Likewise, it could also be inferred that there are very likely phases of stronger and weaker activity, rather than a uniform mountain building process, and that there must have been very strong activity phases in between to bring about the necessary extent of landscape change (geomorphological change) (since this process has so far hardly been recognized as such in Northern Europe and has probably been relatively inconspicuous here since the beginning of modern geosciences).

It is also worth mentioning that the shortening of the continental crust in length obviously also goes hand in hand with its uplift, which leads to graben fractures in the hinterland. (cf. again Jiang, Feng & Chen, Xiaobin & Unsworth, Martyn & Cai, Juntao & Han, Bing & Wang, Lifeng & Dong, Zeyi & Tengfa, Cui & Zhan, Yan & Zhao, Guoze & Tang, Ji. (2022). Mechanism for the Uplift of Gongga Shan in the Southeastern Tibetan Plateau Constrained by 3D Magnetotelluric Data. Geophysical Research Letters. 49. 10.1029/2021GL097394.)

Thus, the Eger Graben may also have been more closely related to this process, or have been caused by earlier (perhaps even periodically occurring) events of the same nature. Likewise, however, it should also be considered whether the Elbe Valley Basin between Meißen and Dresden could ultimately be a result of such processes. In my opinion, the Germania Magna indicates that the area around the Elbe Sandstone Mountains and the Lusatian Mountains could have experienced geomorphological changes in the meantime. According to the description of the Germania Magna, the Erzgebirge was already present, but it is difficult to say whether it may not have experienced another uplift in recent geological times, which is related to the tectonic-induced regression of the Oceanus Germanicus, or a (further) subsidence of the Erzgebirge foreland, as a result of a beginning overthrust of the continental crust at the coast – and, as already indicated, with the associated shortening of the continental crust in the interior of the country – although, according to the previous view, such processes should essentially have taken place at a much earlier point in time. However, even after the relief of the crust by the decrease of the force effect (relaxation), graben structures could probably still form.
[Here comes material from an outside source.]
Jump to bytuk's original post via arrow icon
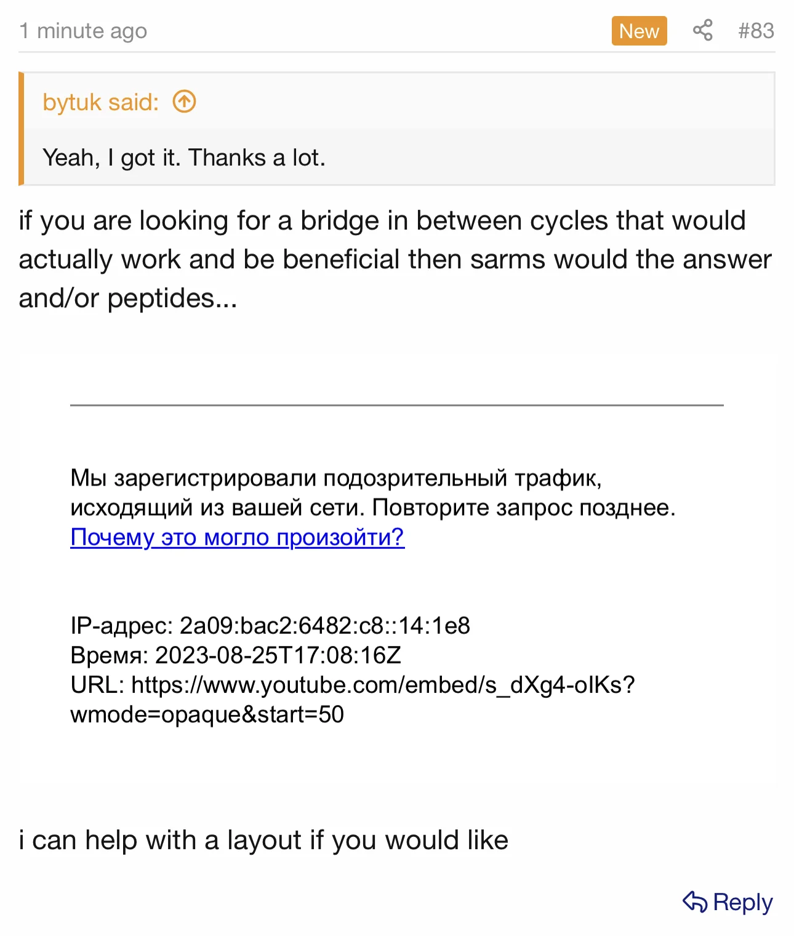This screenshot has height=936, width=794. tap(184, 102)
It is therefore quite conceivable that there is an even closer connection between the current uplift of Scandinavia and the Alpine orogeny than previously suspected and that the postglacial land uplift could therefore only be partly responsible for this. The comparatively rapid uplift of Scandinavia in modern times could then possibly be attributed to a folding of the continental crust.
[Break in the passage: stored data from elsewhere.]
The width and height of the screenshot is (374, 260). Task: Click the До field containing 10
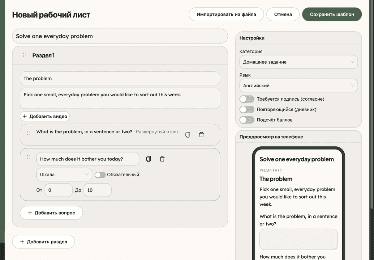98,190
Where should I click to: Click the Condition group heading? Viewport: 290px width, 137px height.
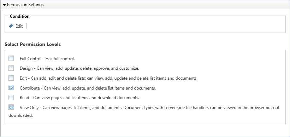(x=20, y=16)
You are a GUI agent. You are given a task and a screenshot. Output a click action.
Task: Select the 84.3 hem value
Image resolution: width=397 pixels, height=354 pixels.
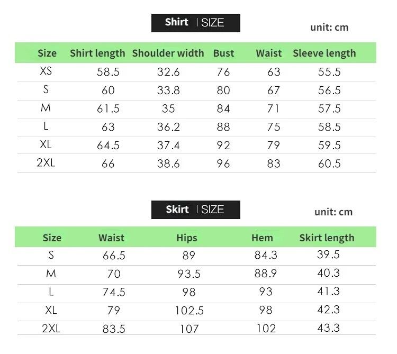266,256
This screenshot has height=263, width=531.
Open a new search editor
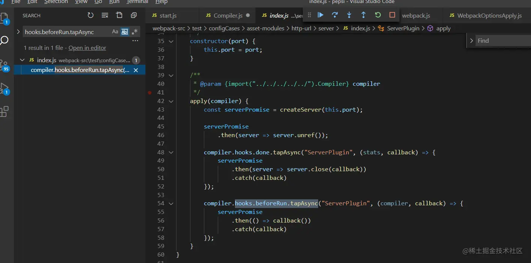[119, 15]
The approach of Scandinavia to Central Europe has probably also led to the formation of the North Sea Central Graben, as a bulge of the continental crust (cf. Arfai, J., Franke, D., Lutz, R. et al. Rapid Quaternary subsidence in the northwestern German North Sea. Sci Rep 8, 11524 (2018). https://doi.org/10.1038/s41598-018-29638-6). Former land areas in the North Sea, such as Albionis pars, were probably thereby made part of this graben structure and have consequently fallen below the present sea level. In this context, there is perhaps also a closer relationship to the opening of the Upper Rhine Graben (cf. Mediterranean-Mjösen Zone).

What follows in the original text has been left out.